Il presidente elogia gli agenti anti migranti: “Lasciate lavorare i nostri patrioti”. Perplessi i media statunitensi e l’accusa del governatore del Minnesota: “Assurdità e bugie”
Alex Pretti, l’infermiere americano ucciso dagli agenti dell’Ice a Minneapolis, si è intromesso in “un’operazione mirata delle forze dell’ordine del Dhs contro un immigrato clandestino ricercato per aggressione violenta”, perché con sé aveva una pistola e perché mentre “gli agenti hanno tentato di disarmarlo” ha opposto “una violenta resistenza“. Così “temendo per la propria vita e per quella dei colleghi, un agente ha sparato per difendersi”. Ma Alex Pretti è morto anche perché “questa violenza è alimentata direttamente dalla retorica d’odio dei politici-santuario del Minnesota”. E “deve finire subito”. Sono le parole affidate ai social da Kristi Noem, Segretario della sicurezza interna degli Stati Uniti d’America, con cui dà la lettura ufficiale dell‘ultimo omicidio compiuto dagli agenti dell’Ice, la famigerata agenzia federale per l’immigrazione e il controllo delle Frontiere, per le strade di Minneapolis. Noem non ha dubbi: “Non si tratta più di semplici agitatori. Sono proteste violente”, denuncia poche ore dopo da Fox News.
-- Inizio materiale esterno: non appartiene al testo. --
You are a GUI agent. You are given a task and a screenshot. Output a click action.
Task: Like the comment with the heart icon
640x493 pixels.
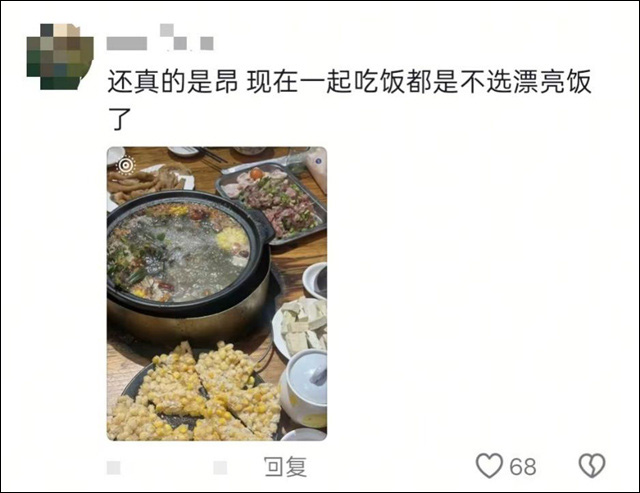point(489,466)
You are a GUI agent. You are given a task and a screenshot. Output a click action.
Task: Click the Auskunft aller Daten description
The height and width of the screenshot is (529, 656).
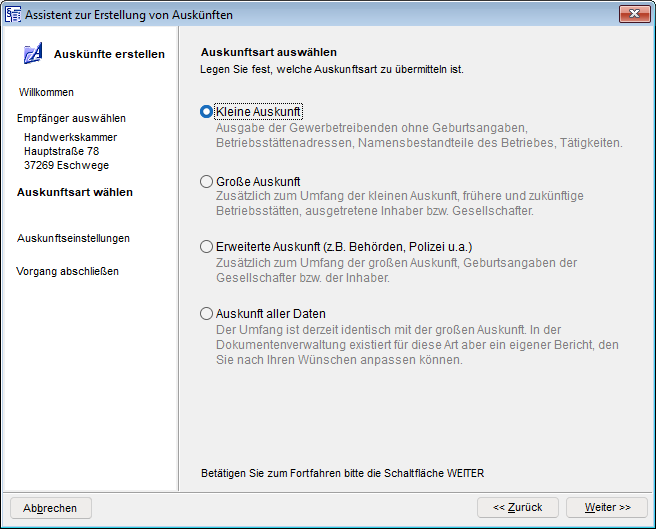tap(417, 344)
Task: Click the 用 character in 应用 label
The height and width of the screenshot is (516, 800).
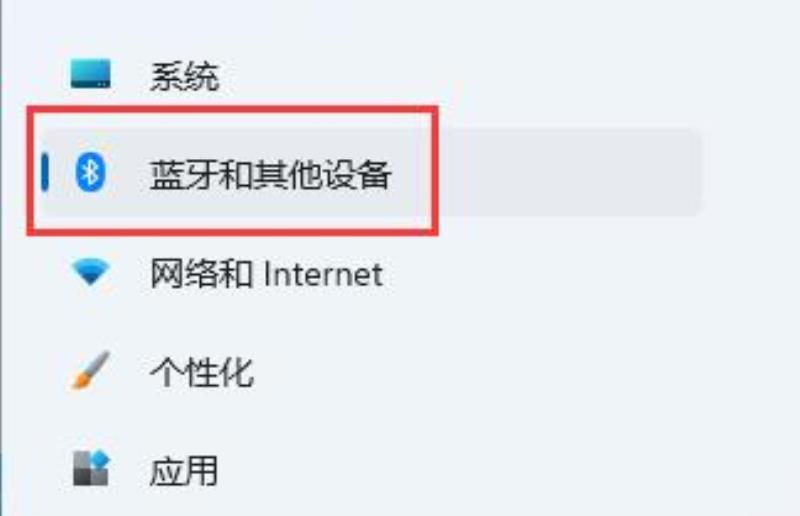Action: [x=201, y=471]
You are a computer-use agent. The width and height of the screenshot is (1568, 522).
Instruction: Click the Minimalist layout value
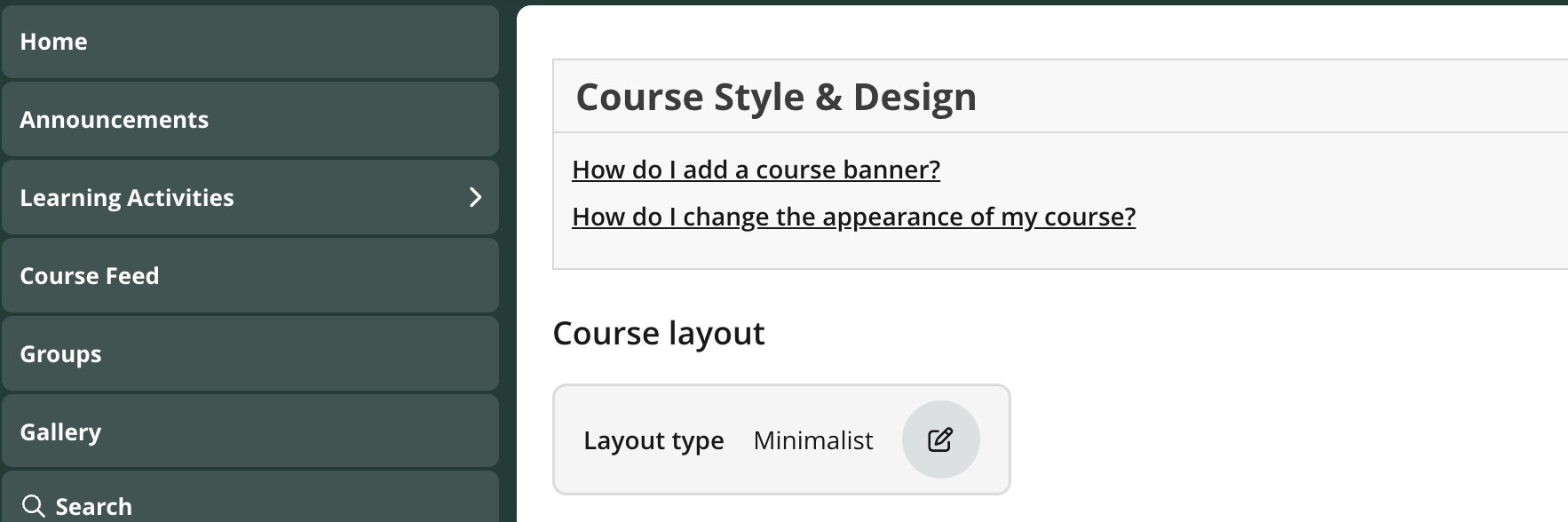pyautogui.click(x=812, y=440)
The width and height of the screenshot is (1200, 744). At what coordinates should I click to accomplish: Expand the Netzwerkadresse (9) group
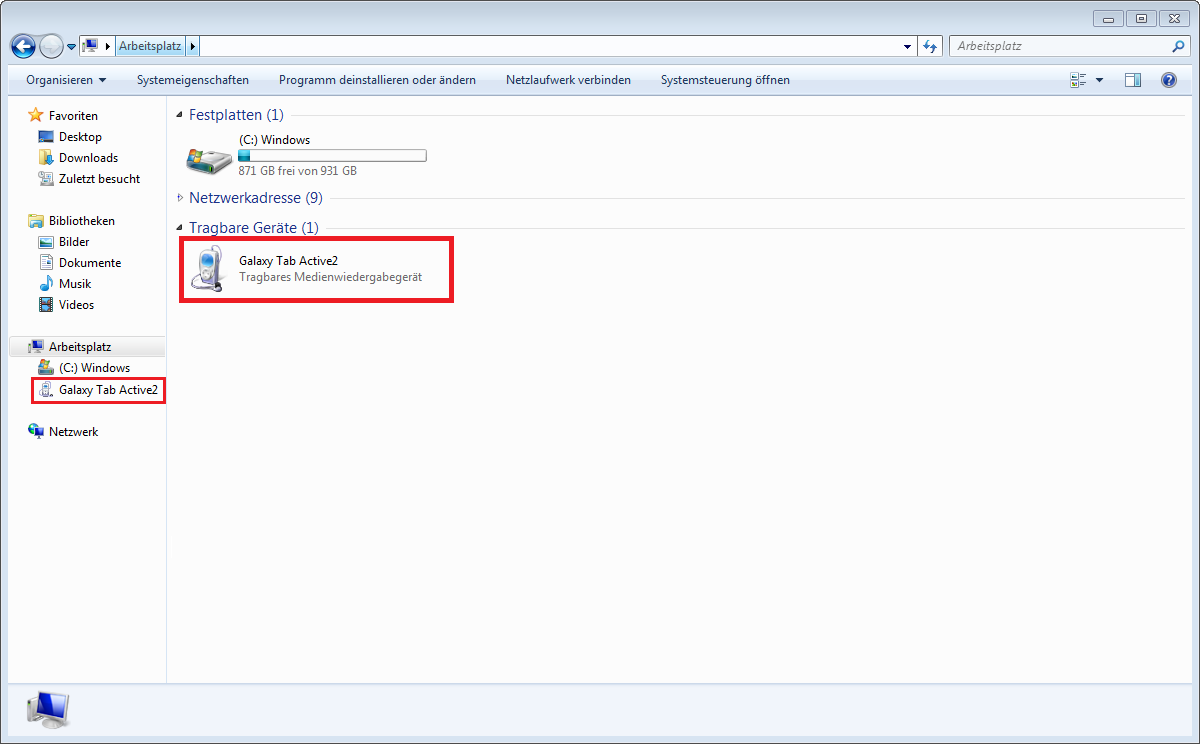point(180,198)
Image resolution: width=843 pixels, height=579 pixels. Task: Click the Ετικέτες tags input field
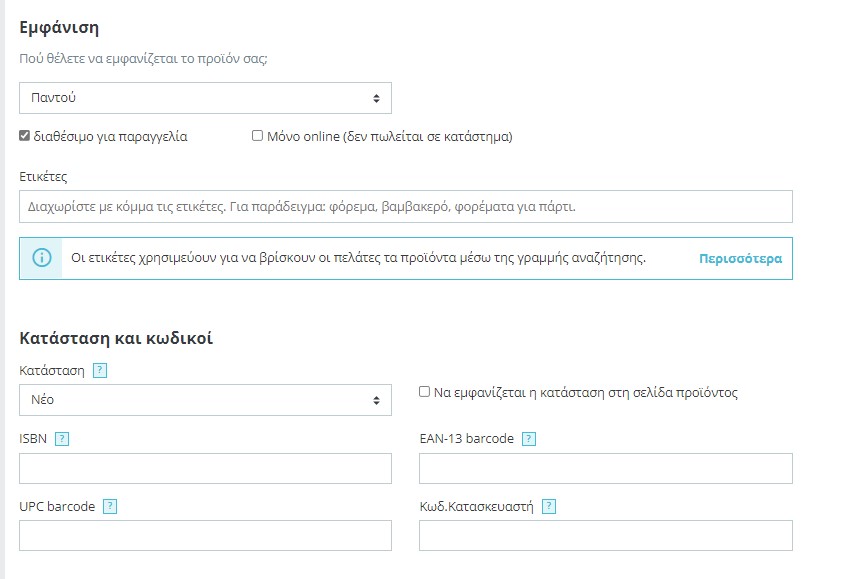[x=405, y=207]
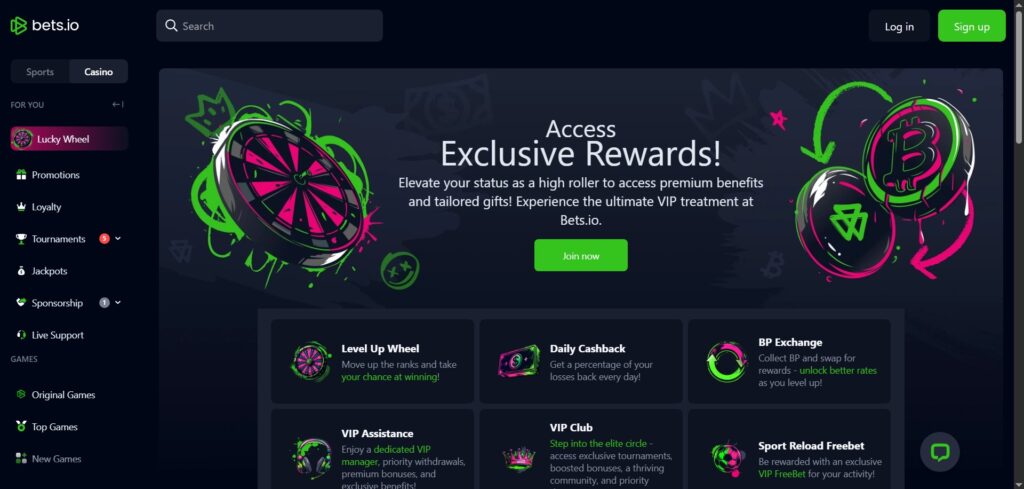Click the Jackpots money bag icon

(21, 271)
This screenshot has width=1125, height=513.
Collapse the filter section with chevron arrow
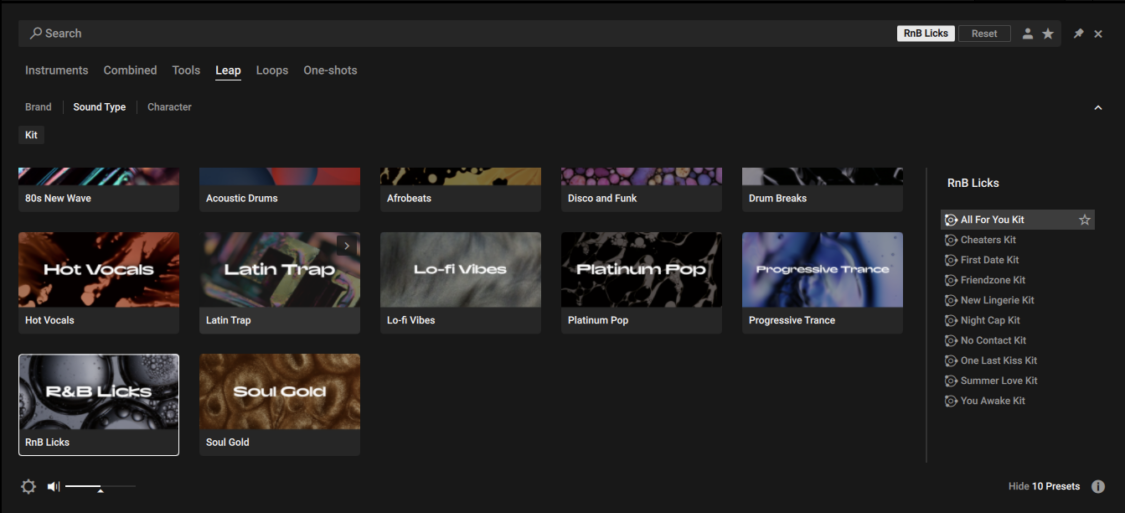pos(1098,108)
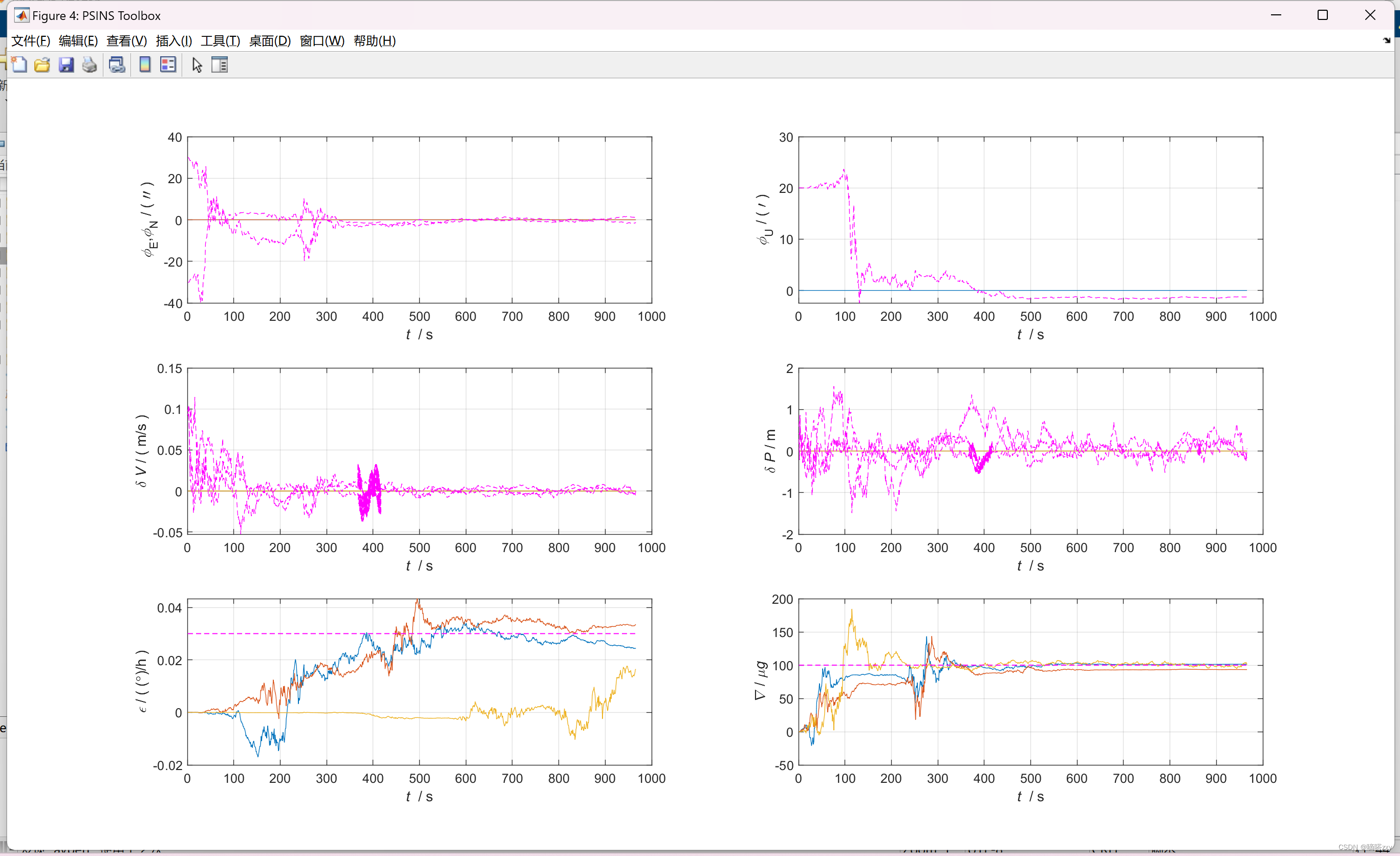Screen dimensions: 1400x856
Task: Expand the 查看(V) menu
Action: [127, 41]
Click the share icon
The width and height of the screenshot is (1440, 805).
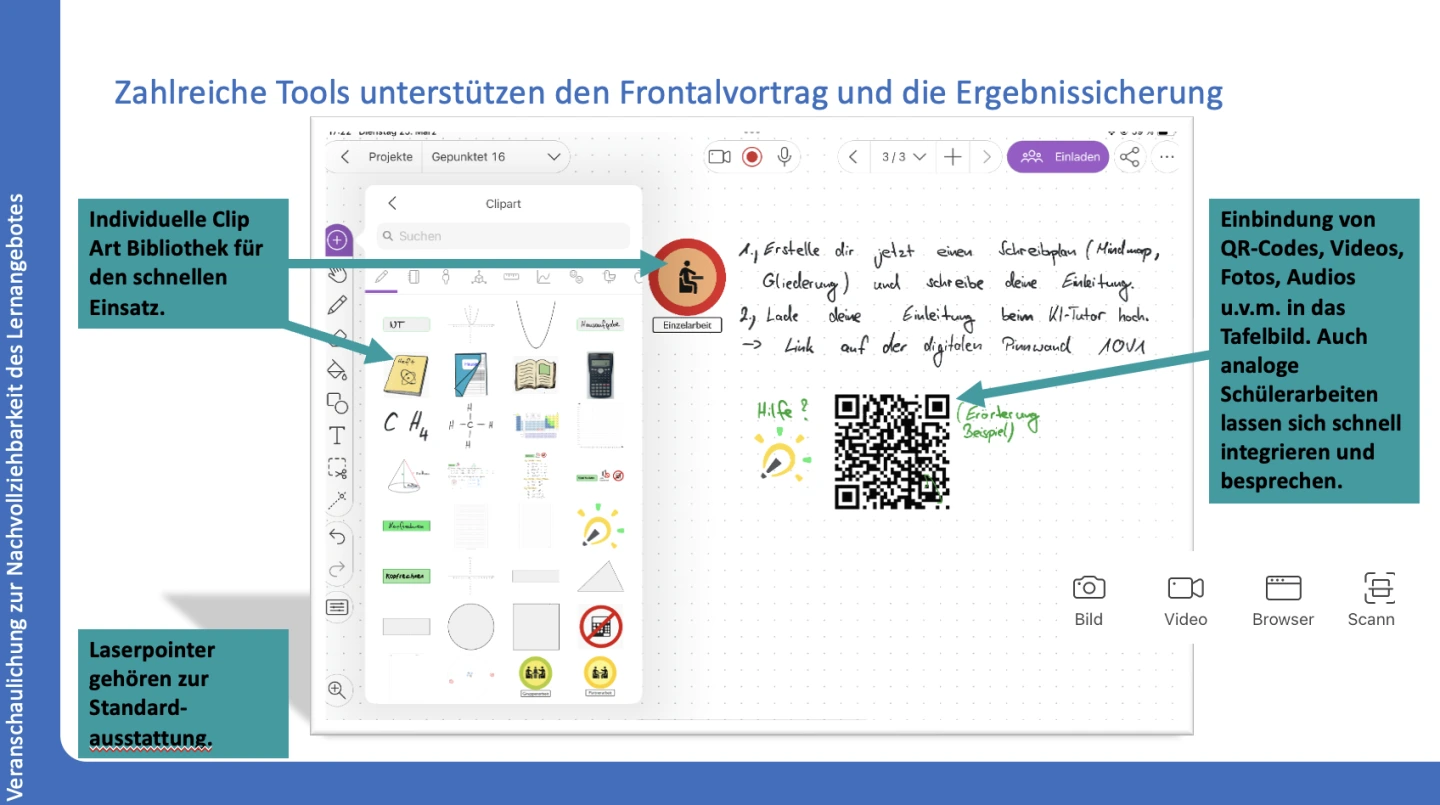(1129, 157)
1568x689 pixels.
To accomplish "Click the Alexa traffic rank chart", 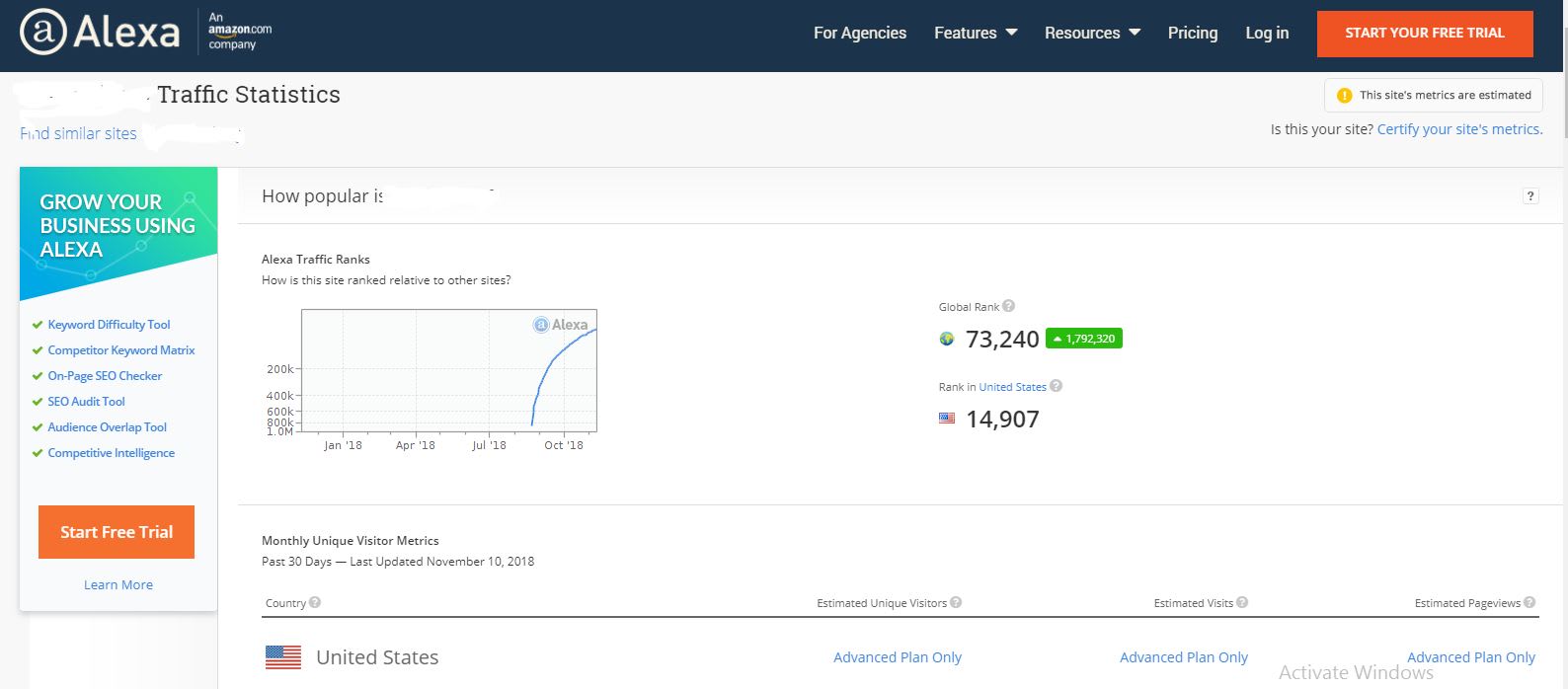I will tap(448, 371).
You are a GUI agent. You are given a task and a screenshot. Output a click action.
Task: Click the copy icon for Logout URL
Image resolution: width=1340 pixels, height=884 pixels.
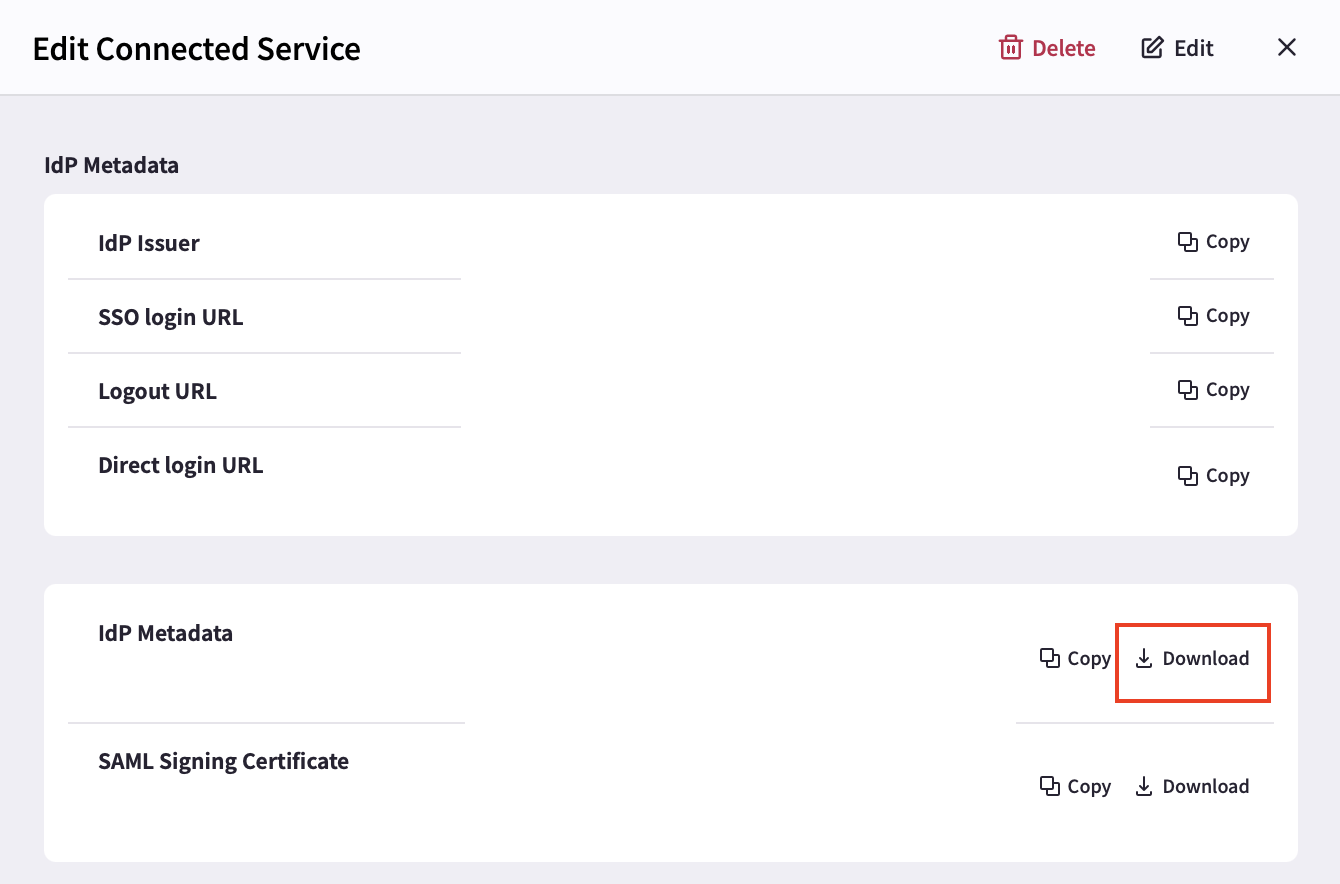pyautogui.click(x=1188, y=390)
TRUMP AVVALLA LA VERSIONE DI NOEM E DEL DHS
A suggellare definitivamente la versione ufficiale degli ultimi accadimenti a Minneapolis è poi lo stesso Donald Trump che dal suo social Truth non ha dubbi: “Lui aveva una pistola, solo i criminali portano con sé pistole nelle nostre strade, abbiamo bisogno del rispetto delle leggi e di ordine”, tuona in un post che è chiaramente un commento sulla morte di Pretti, anche se non fa nemmeno il suo nome.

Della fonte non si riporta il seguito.